(Saved entries)
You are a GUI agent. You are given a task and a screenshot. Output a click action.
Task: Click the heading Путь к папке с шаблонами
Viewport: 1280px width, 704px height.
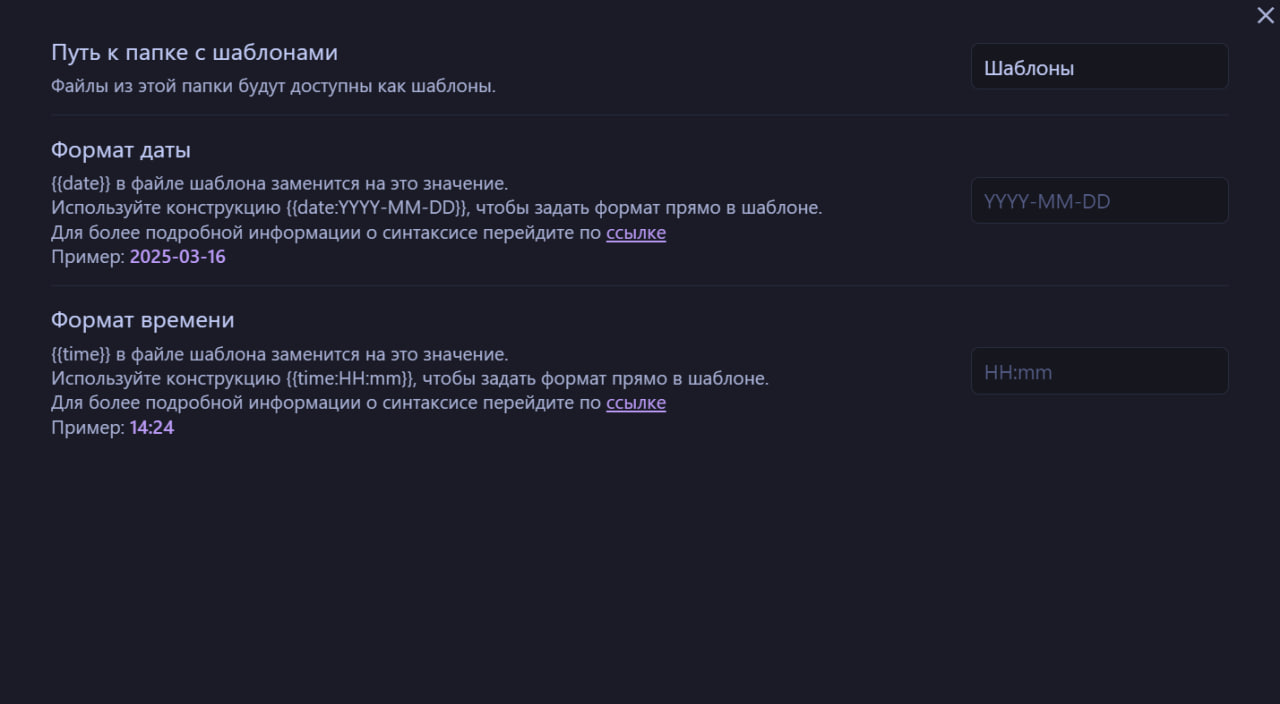coord(194,52)
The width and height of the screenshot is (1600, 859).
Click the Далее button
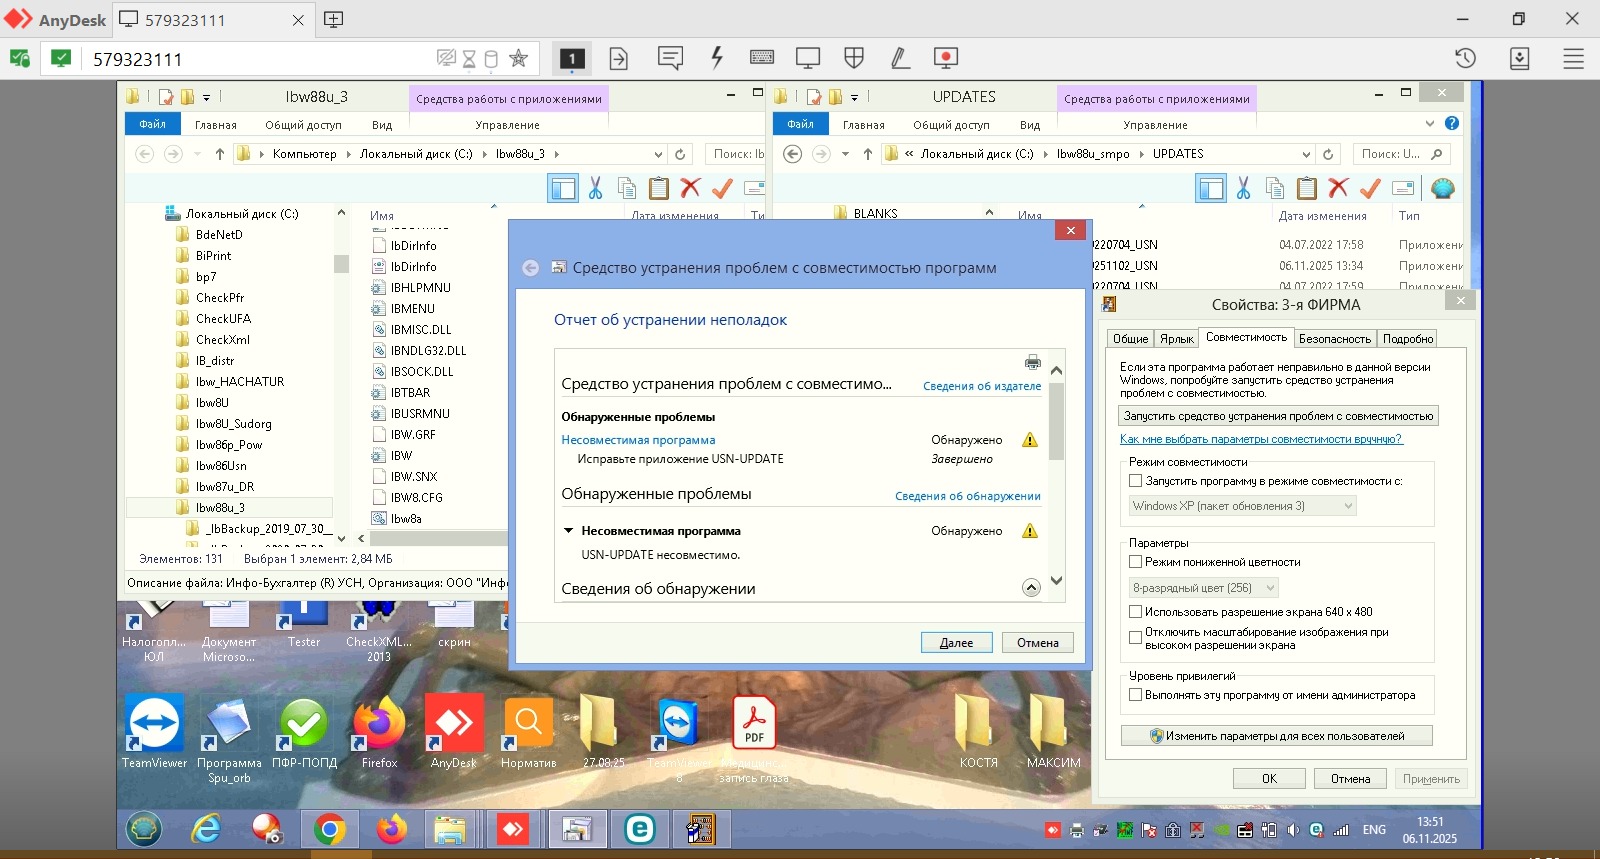tap(956, 643)
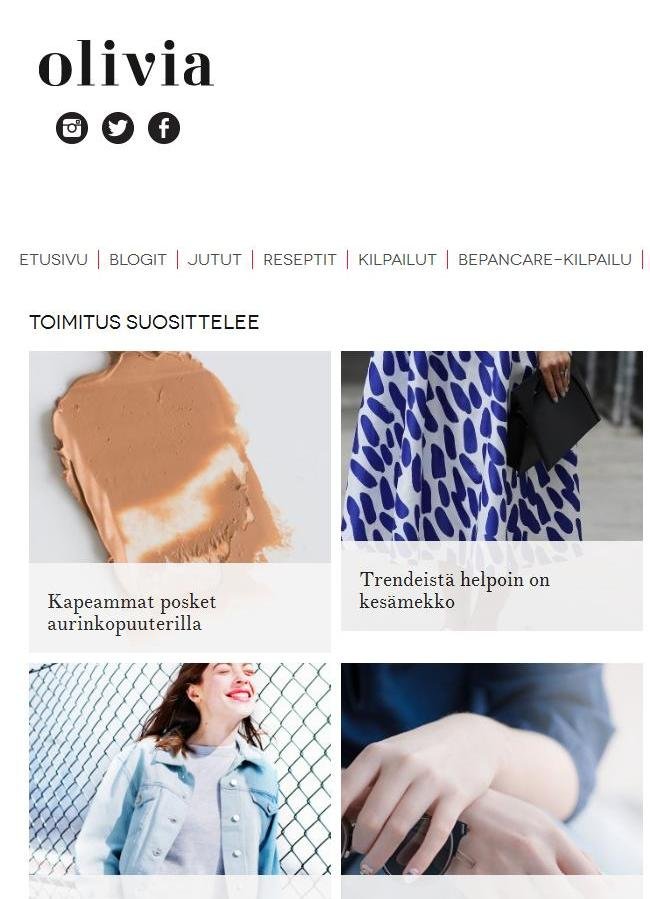
Task: Go to Etusivu in the navigation
Action: tap(54, 260)
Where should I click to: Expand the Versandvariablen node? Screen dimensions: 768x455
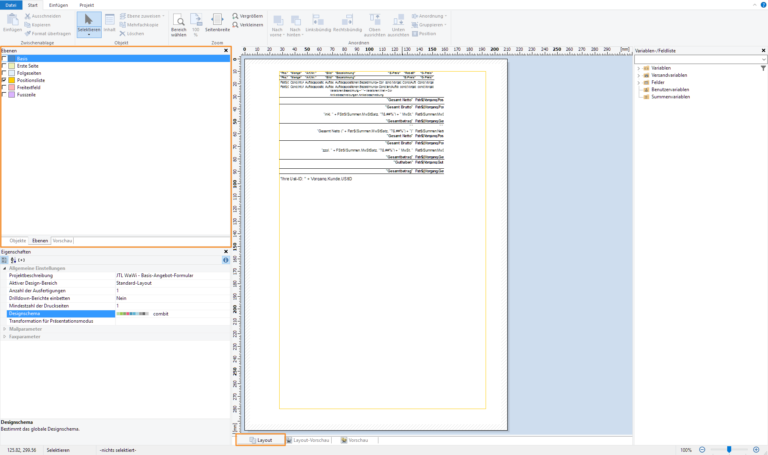tap(640, 76)
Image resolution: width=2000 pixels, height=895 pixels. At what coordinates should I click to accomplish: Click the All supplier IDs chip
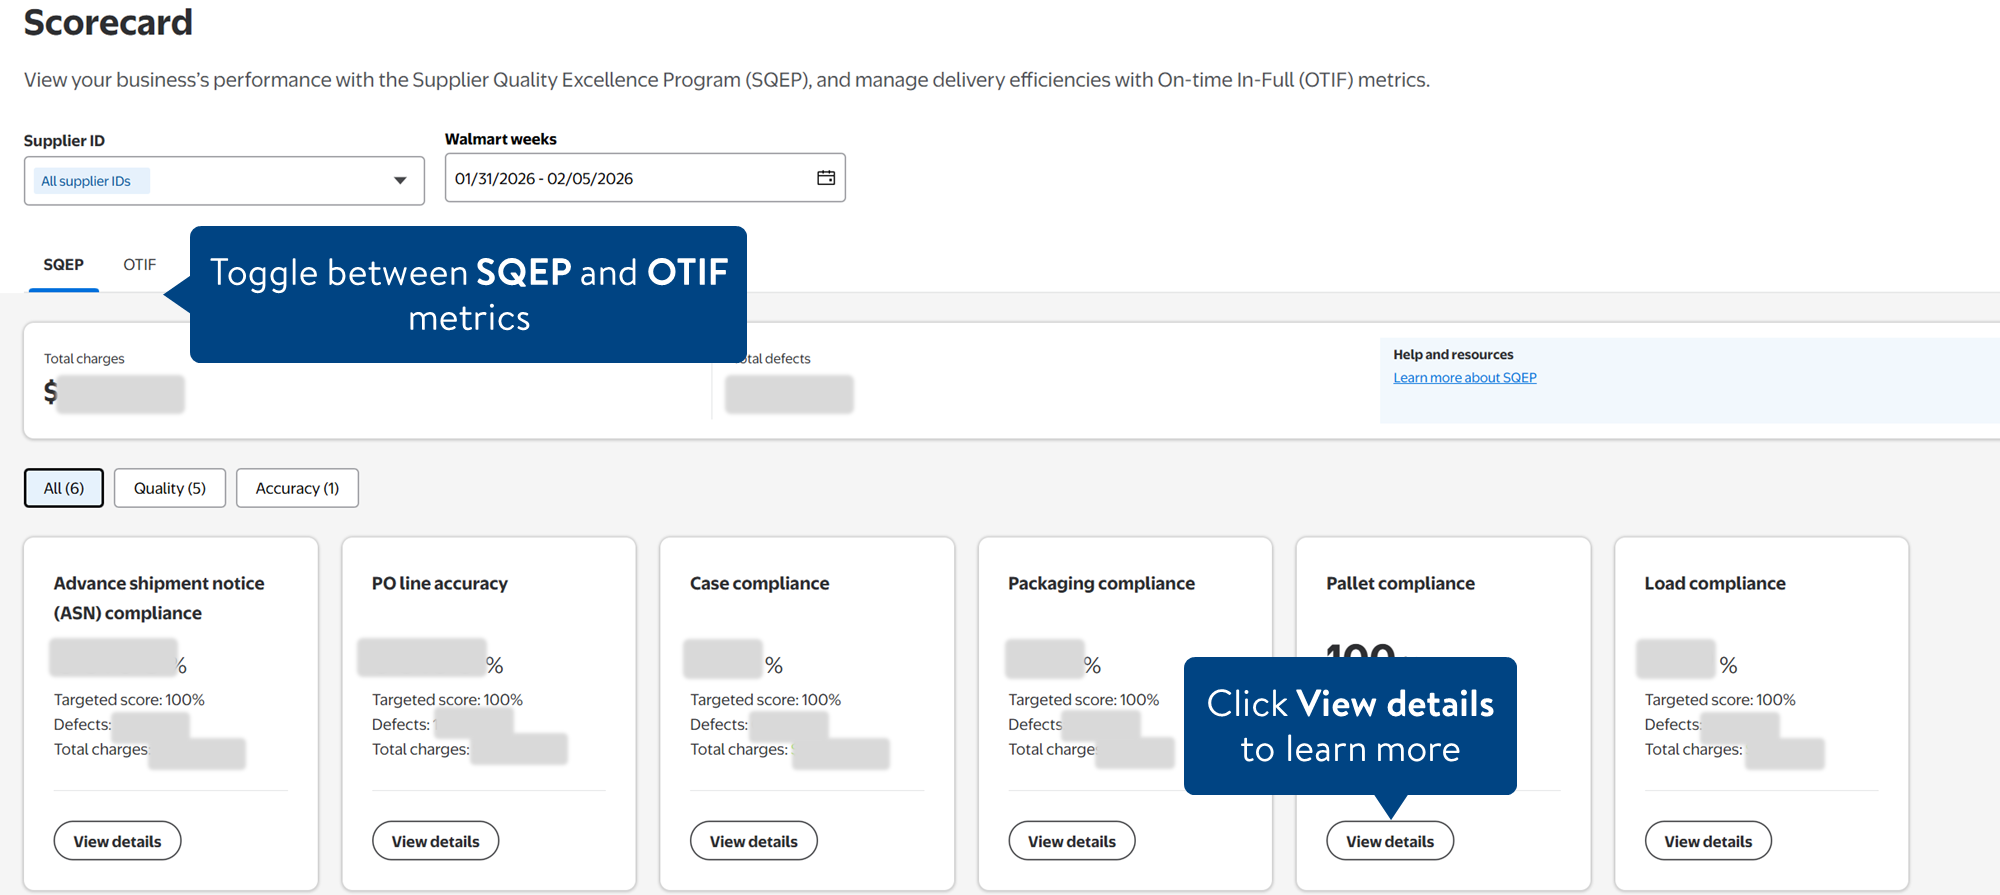pyautogui.click(x=87, y=181)
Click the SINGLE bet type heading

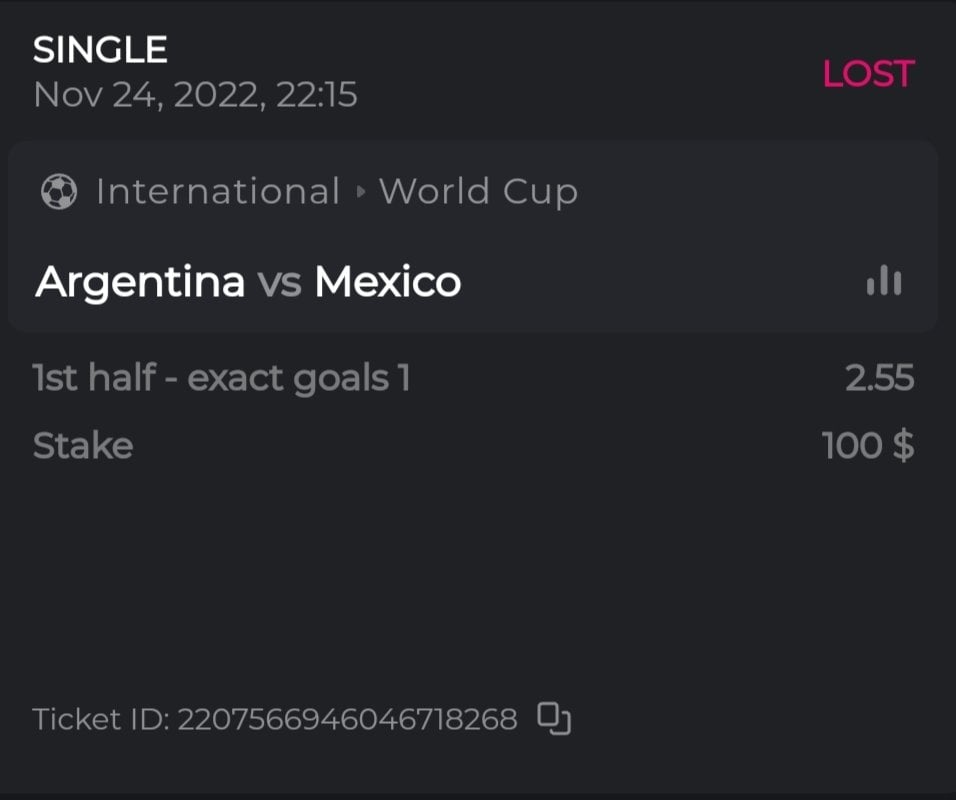(100, 49)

-- YOUR ASSIGNMENT --
Make an exact copy of every record, pictures excluded.

-- ANSWER AREA --
You are a GUI agent. You are given a task and a screenshot. Output a click action.
Task: Click the heading Путь к папке с шаблонами
Viewport: 1280px width, 704px height.
coord(194,52)
The width and height of the screenshot is (1600, 859).
Click the Далее button
tap(956, 643)
Task: Go to Etusivu in the navigation
Action: tap(54, 260)
Where should I click to: Expand the Versandvariablen node? Screen dimensions: 768x455
tap(640, 76)
Image resolution: width=2000 pixels, height=895 pixels. At what coordinates should I click to accomplish: Click the All supplier IDs chip
pyautogui.click(x=87, y=181)
Click the SINGLE bet type heading

(100, 49)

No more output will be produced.